[Rows from a data collection]
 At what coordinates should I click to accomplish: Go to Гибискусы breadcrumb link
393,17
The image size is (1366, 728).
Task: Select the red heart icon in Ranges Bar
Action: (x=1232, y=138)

◆ **TASK DETAILS**:
Render the rows above as a Markdown table with the columns "No." and "Line", numbering each line in order and leaving out any blank lines.

◆ **PROBLEM SOLUTION**:
| No. | Line |
|---|---|
| 1 |  At what coordinates should I click to accomplish: Go to Гибискусы breadcrumb link |
| 2 | 393,17 |
| 3 | The image size is (1366, 728). |
| 4 | Task: Select the red heart icon in Ranges Bar |
| 5 | Action: (x=1232, y=138) |